Semi-conductors are the best prime movers in the world, jumping to the top of our ranking, with a score of 5.7 out of 6. Solar semiconductors harness the photovoltaic effect absorbing diffuse sunlight and then emitting a concentrated and useful direct current, which other semiconductors can then manipulate into an alternating current, then further conductors can transmit and distribute, and even further semi-conductors can manipulate into emitting light, heat or performing computational work. We have now written primers on all of these value chains below.

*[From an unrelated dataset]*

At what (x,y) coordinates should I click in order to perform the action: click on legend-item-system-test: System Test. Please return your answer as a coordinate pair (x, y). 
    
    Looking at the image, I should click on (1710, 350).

But for something truly remarkable, consider that this entire chain — from solar generation to Microsoft Excel model — might have ZERO moving parts. Only moving electrons. Nothing is burning. Nothing is turning. Nothing needs maintenance. Nothing is emitted. Total system efficiency is above 90%. As long as the sun is shining. If you understand the underlying theory of semiconductors, you will find it deeply uncomfortable to bet against the long-run rise of semiconductors.
Electric motors are also highly effective prime movers, awarded a score of 5.6 out of 6 on our scorecard, converting electrical energy into rotational energy, using the principles of electromagnetism. This is covered in our overview of electro-magnetism (below). Strictly, Rare Earth magnets are best, for electric vehicles and in wind turbines. And improved semi-conductors can also optimize the performance of motors that comprise around half of all global electricity consumption today.
Where electrical value chains struggle amidst the thermodynamics of prime movers is with storing electrical excitation. For this, it is necessary to turn to electrochemistry (primer below). Pure electro-chemical cells such as lithium-ion batteries have high efficiency but low energy density, which precludes their use in heavy-duty long-distance transportation, and probably always will. Plus they suffer from battery degradation. There are moving parts in a battery, in the form of ions, shuttling across the cell, and intercalating at the electrodes, undergoing unwanted side reactions along the way. Overall, we score batteries as a 4.2 out of 6 on our score of prime movers.
Finally electro-chemical fuels can have similar energy densities to hydrocarbons and low emissions. However, their round-trip efficiency is lower than Brayton cycle turbines. The key benefit of electrical systems is that they do not need to store and manage fuel, including the inevitable needs for maintenance, valves, pipes and moving parts. Resiliency is low, degradation is high, electrochemical cells perform poorly outside carefully controlled conditions such as temperature and humidity, somewhat like the Goldilocks of prime movers. This has come up in our patent screening (examples here and here). Today’s costs are also, in our view, prohibitively high. And without a willingness to pay very high green premia, we expect it may be hard to displace hydrocarbons using electro-chemical fuels.